— TEXT SEGMENT —
────
In this case, Defendant does not allege any privacy or possessory interest in the vehicle. See United States v. Abrams, 494 F. Supp. 2d 657, 661 n.6 (S.D. Ohio 2005) ("It is axiomatic that a defendant has the burden of showing that [he] had a reasonable expectation of privacy in the area searched.") (citing Rakas, 439 U.S. at 130 n.1). As such, Defendant has not met his burden to show that he had a reasonable expectation of privacy that was violated by the search of the car and the seizure of the firearm from the center console between the driver and passenger seat. Rawlings v. Kentucky, 448 U.S. 98 (1980). See also United States v. Matlock, 415 U.S. 164, 171 (1974) (holding that consent may be given either by the suspect or by some other person who has common authority over, or sufficient relationship to, the item to be searched).

Under Matlock, the driver of a vehicle generally has apparent authority to consent to a search of the vehicle. United States v. Morales, 861 F.2d 396, 399-400 (3d Cir.1988); United States v. Varona-Algos, 819 F.2d 81, 83 (5th Cir.), cert. denied, 484 U.S. 929 (1987). The driver has immediate possession and control over the vehicle and ordinarily has access to all internal and external compartments, such as a center console. Taken together, the facts indicate the driver, the confidential informant, possessed apparent authority over the vehicle and gave her authority to consent to Officer Legault's vehicle search.

If a police officer receives consent for the search, "a warrantless search does not offend the Constitution." United States v. Moon, 513 F.3d 527, 537 (6th Cir. 2008). Consent "must be voluntary and freely given[;]" this means consent is "unequivocal, specific and intelligently given, uncontaminated by any duress or coercion." Id. (citing United States v. McCaleb, 552 F.2d 717, 721 (6th Cir. 1977)). Consent to search "is a question of fact to be determined from the totality of all the circumstances." Id. (quoting Schneckloth v. Bustamonte, 412 U.S. 218, 227 (1973)). In this case, the confidential informant, the driver of the vehicle, gave Officer Legault verbal consent to search the vehicle during the traffic stop. Further, she took her dog out of the backseat to let the officers search that area, stepped out of the way, and sat on the sidewalk during the search. See United States v. Carter, 378 F.3d 584, 589 (6th Cir. 2004) (verbal consent is not required, nor is there any formula of "magic words" one must utter to establish actual voluntary consent, actions indicating acquiescence to the request to search are sufficient). Accordingly, the search of the vehicle and the seizure of the firearm located in the center console was constitutional, and Defendant's objection to the Magistrate Judge's order are OVERRULED.

B. Government's Objection

The government objects to the Magistrate Judge's recommendation to suppress Defendant's statements to law enforcement officers. Specifically, the government objects to the Magistrate Judge's conclusion of law that Defendant was in Miranda custody during the traffic stop. [Doc. 41].

The Fifth Amendment provides that an individual may not be "compelled in any criminal case to be a witness against himself[.]" U.S. Const. amend. V. In order to safeguard that right, law-enforcement officers must inform a suspect of his rights under the Fifth Amendment—including his right to remain silent in response to the officers' questions, and his right to the presence of an attorney—before conducting a custodial interrogation. Miranda v. Arizona, 384 U.S. 436, 444 (1966). A suspect is in custody if he is subjected to "the same inherently coercive pressures as the type of station house questioning at issue in Miranda." Howes v. Fields, 565 U.S. 499, 509 (2012).
────
— WHAT THIS EXERCISE ASKS —
1. According to the court opinion, why does the driver of a vehicle generally have apparent authority to consent to its search? Answer in one to three sentences.
2. Please write out the passage of the court opinion that begins with the words containing "The Fifth Amendment provides" and ends with "499, 509 (2012).".
3. Answer these questions from the court opinion, one per line:
(a) In what year was Miranda v. Arizona decided?
(b) What did the confidential informant take out of the backseat so the officers could search that area?
(c) What document number is cited for the government's objection?
The items after this aren't needed for anything here.

— ITEMS —
────
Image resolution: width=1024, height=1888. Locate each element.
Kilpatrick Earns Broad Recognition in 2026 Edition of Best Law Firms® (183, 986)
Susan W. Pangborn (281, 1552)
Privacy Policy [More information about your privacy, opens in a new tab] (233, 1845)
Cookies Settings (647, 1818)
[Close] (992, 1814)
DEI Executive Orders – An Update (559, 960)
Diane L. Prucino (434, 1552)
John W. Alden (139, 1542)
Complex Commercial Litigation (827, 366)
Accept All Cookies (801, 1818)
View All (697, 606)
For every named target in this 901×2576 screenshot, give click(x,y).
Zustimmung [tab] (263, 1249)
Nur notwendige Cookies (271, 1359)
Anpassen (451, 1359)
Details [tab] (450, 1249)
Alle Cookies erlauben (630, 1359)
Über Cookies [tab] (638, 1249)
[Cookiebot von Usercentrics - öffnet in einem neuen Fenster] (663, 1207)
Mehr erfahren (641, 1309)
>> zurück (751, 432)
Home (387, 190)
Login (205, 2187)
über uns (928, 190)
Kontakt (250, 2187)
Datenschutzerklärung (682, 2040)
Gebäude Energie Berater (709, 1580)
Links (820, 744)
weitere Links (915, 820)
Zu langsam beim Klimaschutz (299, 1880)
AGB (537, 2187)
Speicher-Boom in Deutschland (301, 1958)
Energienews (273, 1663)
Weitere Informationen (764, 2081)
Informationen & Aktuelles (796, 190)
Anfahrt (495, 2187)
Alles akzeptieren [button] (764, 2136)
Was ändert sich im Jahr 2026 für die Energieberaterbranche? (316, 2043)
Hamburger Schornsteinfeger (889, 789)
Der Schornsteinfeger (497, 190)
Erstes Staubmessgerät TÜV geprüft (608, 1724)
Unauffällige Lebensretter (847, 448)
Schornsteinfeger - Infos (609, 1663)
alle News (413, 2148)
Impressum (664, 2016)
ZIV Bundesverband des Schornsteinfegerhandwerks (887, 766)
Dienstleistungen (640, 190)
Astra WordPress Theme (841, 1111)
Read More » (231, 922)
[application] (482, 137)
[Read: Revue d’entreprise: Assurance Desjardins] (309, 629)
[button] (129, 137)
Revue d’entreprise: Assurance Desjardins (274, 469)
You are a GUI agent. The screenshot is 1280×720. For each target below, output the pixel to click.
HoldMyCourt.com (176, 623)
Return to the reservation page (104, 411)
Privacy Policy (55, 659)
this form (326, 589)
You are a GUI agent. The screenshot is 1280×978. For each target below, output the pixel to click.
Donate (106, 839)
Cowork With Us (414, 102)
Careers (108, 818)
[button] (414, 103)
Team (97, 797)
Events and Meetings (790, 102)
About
────
— CORRECT ANSWERS —
1. The driver has immediate possession and control over the vehicle. The driver also ordinarily has access to all of its internal and external compartments, such as a center console.

2.
The Fifth Amendment provides that an individual may not be "compelled in any criminal case to be a witness against himself[.]" U.S. Const. amend. V. In order to safeguard that right, law-enforcement officers must inform a suspect of his rights under the Fifth Amendment—including his right to remain silent in response to the officers' questions, and his right to the presence of an attorney—before conducting a custodial interrogation. Miranda v. Arizona, 384 U.S. 436, 444 (1966). A suspect is in custody if he is subjected to "the same inherently coercive pressures as the type of station house questioning at issue in Miranda." Howes v. Fields, 565 U.S. 499, 509 (2012).

3.
(a) 1966
(b) Her dog
(c) Doc. 41